DATA UNDER STUDY:

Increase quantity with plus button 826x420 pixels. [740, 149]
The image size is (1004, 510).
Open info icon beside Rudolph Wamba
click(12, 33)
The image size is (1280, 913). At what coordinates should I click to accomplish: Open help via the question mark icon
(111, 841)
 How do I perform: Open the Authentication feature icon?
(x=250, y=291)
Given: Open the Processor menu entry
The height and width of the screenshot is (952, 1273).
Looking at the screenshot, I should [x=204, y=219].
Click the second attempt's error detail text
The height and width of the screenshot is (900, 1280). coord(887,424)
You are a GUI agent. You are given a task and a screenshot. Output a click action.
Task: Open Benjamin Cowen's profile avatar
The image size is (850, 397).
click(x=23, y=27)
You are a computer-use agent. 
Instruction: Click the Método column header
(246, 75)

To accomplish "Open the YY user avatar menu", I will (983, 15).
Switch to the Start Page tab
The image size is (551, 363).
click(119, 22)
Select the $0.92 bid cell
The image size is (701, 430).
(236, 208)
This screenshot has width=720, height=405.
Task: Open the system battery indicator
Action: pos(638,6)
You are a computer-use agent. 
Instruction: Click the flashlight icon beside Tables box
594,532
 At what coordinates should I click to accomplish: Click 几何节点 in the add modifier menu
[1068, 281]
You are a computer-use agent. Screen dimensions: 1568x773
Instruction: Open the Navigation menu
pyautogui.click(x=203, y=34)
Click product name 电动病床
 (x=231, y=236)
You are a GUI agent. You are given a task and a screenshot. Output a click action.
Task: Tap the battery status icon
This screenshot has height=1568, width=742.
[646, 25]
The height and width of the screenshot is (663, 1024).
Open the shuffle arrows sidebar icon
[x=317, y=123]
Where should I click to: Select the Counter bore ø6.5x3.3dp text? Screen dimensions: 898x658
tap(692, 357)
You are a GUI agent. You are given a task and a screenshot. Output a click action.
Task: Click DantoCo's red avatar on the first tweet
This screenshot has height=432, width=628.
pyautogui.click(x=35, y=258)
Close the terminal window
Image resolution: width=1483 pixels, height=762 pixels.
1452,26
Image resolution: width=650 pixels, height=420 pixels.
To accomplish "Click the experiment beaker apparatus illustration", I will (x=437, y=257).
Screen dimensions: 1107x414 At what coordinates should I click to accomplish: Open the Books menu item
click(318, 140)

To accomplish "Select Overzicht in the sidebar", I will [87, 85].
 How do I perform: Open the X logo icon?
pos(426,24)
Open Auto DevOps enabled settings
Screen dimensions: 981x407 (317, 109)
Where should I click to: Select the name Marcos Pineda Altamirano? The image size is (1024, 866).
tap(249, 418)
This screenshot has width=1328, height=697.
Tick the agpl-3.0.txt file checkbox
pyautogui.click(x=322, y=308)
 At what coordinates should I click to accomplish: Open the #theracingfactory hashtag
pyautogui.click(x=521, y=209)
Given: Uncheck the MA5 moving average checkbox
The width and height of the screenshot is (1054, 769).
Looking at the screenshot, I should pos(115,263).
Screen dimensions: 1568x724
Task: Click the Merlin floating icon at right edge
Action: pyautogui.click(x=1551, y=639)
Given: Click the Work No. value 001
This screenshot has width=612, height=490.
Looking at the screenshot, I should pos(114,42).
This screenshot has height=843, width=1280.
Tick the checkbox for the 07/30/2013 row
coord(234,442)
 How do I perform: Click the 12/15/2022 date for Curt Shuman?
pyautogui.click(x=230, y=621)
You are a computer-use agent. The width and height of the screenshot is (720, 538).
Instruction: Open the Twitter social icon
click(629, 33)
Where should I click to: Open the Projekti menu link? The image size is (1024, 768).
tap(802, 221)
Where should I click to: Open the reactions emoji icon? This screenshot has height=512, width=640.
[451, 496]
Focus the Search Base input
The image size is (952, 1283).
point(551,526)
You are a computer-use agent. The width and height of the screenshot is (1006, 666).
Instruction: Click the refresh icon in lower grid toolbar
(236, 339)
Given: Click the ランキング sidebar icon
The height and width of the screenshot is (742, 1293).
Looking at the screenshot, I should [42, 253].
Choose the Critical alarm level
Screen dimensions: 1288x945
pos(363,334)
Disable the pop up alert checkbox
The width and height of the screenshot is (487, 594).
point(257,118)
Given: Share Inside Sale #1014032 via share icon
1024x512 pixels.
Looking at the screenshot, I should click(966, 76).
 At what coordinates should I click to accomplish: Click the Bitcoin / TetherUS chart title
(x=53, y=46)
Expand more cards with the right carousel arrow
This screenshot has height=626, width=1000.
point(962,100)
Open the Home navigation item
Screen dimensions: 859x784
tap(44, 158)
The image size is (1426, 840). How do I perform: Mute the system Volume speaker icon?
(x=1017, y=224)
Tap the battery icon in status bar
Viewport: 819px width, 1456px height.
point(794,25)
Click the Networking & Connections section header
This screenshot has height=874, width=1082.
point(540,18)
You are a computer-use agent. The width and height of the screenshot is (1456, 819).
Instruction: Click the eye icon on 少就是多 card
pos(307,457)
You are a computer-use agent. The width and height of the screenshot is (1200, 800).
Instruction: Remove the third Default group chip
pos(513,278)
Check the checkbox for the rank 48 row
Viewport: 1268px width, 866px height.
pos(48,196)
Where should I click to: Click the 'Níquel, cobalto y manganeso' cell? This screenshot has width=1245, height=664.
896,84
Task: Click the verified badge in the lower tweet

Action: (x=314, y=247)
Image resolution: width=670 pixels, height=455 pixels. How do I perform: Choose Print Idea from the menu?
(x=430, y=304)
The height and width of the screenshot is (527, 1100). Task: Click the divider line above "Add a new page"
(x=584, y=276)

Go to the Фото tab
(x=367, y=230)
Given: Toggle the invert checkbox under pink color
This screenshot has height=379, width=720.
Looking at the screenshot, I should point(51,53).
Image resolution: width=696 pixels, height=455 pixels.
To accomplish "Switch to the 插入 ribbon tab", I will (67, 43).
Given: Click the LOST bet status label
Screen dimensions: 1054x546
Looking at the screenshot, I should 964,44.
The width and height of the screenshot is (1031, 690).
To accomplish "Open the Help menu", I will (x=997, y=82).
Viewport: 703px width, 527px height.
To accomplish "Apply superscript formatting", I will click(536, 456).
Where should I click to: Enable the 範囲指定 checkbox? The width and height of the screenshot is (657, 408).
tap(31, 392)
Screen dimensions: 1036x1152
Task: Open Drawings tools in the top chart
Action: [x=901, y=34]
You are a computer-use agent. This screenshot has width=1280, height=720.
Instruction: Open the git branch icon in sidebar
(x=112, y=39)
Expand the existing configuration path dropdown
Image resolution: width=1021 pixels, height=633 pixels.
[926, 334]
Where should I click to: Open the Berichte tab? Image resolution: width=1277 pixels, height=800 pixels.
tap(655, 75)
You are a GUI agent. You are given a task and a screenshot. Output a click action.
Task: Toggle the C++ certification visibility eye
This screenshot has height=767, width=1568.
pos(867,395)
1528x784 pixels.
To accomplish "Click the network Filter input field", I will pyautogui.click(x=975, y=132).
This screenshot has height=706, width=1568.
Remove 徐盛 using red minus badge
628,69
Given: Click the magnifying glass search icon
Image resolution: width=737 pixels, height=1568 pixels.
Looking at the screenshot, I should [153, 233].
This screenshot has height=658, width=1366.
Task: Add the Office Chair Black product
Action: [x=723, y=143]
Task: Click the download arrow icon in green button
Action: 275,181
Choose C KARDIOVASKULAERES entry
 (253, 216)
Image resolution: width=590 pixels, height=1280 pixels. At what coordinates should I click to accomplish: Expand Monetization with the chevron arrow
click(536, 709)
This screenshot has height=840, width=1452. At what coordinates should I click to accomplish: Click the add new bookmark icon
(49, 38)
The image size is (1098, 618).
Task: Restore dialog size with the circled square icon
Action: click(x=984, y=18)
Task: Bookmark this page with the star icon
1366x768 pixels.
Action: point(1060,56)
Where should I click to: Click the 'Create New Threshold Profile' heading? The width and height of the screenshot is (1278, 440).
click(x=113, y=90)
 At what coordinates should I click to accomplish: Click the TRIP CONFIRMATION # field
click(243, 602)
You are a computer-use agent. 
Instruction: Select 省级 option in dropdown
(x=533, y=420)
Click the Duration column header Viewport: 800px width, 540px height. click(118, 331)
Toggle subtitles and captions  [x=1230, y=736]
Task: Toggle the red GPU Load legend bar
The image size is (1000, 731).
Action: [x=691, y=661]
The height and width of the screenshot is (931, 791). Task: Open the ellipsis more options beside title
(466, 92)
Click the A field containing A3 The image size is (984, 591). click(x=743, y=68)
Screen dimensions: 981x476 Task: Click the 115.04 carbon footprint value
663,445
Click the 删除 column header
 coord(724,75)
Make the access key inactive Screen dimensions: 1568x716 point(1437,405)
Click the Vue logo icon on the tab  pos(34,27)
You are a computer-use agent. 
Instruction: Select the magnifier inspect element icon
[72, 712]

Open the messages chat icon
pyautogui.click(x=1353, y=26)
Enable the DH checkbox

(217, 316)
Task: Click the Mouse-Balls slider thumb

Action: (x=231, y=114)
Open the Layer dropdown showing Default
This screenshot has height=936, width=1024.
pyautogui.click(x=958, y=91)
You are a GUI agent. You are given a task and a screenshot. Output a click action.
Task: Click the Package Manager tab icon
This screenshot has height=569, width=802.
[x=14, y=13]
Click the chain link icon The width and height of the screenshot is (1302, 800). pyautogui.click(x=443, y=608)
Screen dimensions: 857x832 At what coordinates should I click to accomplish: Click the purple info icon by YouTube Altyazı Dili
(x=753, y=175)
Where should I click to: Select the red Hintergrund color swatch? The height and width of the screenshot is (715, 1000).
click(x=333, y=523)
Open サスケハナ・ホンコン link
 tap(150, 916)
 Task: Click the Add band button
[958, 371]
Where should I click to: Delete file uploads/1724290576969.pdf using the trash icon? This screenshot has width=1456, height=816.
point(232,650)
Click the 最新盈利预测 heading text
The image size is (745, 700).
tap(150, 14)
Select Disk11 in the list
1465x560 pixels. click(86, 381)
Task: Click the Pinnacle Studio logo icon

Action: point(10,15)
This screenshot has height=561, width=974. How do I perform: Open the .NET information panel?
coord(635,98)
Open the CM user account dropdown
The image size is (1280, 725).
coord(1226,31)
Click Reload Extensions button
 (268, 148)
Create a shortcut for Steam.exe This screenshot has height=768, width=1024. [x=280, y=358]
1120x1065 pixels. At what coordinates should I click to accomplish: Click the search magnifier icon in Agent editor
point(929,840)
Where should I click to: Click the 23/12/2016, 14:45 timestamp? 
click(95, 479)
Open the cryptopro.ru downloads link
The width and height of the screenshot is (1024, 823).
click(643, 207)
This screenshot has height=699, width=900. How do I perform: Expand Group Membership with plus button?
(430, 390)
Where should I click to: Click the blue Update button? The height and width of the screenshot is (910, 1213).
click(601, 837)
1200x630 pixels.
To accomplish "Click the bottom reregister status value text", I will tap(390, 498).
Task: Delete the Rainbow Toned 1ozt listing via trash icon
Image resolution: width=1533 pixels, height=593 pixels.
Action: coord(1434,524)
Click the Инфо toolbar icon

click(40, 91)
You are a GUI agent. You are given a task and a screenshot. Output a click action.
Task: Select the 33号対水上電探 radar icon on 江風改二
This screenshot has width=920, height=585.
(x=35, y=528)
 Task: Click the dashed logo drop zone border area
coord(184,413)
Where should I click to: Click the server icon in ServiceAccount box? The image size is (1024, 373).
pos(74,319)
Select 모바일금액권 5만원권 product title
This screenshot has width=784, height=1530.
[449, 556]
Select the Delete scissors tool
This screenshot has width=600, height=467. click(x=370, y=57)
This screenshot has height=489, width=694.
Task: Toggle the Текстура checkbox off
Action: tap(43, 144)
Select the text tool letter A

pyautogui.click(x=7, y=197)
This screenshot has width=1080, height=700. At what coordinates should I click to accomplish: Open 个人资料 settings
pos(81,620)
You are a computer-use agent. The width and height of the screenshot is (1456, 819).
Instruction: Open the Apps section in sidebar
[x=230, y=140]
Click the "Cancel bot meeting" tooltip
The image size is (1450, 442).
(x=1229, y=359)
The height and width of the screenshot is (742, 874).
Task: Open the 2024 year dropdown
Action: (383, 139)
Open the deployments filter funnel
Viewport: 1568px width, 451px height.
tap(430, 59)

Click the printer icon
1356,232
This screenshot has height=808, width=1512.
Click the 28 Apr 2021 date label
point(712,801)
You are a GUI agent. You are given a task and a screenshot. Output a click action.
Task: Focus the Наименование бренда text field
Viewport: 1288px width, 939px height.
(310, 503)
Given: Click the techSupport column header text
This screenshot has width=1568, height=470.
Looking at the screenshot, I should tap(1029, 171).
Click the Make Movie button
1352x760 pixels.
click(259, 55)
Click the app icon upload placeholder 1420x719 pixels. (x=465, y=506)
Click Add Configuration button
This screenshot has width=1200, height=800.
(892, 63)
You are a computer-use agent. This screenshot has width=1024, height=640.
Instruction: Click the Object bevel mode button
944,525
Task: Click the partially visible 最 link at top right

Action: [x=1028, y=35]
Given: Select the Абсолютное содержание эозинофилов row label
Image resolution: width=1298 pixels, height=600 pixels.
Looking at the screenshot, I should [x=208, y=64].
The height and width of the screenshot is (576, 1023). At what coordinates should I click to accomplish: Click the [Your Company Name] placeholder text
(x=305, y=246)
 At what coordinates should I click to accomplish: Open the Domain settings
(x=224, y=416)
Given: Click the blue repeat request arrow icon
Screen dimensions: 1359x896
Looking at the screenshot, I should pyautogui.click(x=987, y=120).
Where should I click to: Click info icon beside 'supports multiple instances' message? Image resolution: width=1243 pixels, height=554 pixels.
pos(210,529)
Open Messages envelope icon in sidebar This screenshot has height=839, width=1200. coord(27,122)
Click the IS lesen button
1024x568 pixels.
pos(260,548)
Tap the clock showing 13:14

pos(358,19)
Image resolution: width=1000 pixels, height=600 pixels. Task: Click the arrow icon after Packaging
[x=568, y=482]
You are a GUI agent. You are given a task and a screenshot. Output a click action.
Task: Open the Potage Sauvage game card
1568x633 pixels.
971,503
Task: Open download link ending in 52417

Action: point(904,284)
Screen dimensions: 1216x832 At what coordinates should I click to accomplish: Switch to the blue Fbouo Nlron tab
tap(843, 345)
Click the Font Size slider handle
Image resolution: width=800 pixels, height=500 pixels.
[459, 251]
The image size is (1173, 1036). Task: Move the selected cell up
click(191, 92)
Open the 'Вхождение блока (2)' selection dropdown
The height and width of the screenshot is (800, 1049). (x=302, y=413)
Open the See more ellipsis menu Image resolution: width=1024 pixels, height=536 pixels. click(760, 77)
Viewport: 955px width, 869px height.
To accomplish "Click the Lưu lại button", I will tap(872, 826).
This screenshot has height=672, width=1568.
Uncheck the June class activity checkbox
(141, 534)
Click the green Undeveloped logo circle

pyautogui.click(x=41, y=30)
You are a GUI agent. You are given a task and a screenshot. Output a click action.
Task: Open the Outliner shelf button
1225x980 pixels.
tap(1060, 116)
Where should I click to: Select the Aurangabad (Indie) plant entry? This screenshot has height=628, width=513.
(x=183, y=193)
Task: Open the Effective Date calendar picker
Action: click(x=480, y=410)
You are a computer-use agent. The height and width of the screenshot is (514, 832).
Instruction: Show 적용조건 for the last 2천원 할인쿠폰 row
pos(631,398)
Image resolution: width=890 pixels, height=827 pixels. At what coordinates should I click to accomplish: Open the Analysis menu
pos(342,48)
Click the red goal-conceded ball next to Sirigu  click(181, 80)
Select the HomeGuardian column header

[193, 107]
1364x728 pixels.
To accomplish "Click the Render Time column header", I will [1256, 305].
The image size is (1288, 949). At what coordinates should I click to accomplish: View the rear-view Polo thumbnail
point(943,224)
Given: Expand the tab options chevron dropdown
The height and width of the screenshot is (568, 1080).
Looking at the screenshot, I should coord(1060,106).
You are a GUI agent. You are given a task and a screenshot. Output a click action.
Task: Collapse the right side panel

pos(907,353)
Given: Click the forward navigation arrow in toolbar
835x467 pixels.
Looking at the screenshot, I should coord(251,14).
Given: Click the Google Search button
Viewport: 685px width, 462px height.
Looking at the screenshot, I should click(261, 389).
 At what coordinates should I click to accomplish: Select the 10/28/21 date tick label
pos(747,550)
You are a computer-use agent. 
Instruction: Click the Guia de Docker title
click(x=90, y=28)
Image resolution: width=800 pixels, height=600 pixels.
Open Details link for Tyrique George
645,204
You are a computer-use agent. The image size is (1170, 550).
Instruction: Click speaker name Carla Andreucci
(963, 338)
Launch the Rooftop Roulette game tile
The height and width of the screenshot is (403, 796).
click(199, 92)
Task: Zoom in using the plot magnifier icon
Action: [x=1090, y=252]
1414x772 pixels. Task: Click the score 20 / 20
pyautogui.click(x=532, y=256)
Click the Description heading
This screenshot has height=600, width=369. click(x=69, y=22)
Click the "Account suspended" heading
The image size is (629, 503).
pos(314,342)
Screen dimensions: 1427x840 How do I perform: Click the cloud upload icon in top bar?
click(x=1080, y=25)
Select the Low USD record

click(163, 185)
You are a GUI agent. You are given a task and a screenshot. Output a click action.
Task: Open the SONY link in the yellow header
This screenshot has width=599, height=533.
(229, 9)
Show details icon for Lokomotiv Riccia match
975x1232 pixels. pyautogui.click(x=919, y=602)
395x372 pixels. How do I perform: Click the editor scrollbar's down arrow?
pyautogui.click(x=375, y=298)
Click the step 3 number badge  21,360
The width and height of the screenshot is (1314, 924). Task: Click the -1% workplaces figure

TASK OBJECTIVE:
Reproduce, with no other lines, the run of lines that begins with the one containing "Screen dimensions: 1427x840" and ends with the last line of the material.

TASK SOLUTION:
Screen dimensions: 1427x840 How do I perform: Click the cloud upload icon in top bar?
click(x=1080, y=25)
Select the Low USD record

click(163, 185)
You are a GUI agent. You are given a task and a screenshot. Output a click action.
Task: Open the SONY link in the yellow header
This screenshot has width=599, height=533.
(229, 9)
Show details icon for Lokomotiv Riccia match
975x1232 pixels. pyautogui.click(x=919, y=602)
395x372 pixels. How do I perform: Click the editor scrollbar's down arrow?
pyautogui.click(x=375, y=298)
Click the step 3 number badge  21,360
The width and height of the screenshot is (1314, 924). Task: Click the -1% workplaces figure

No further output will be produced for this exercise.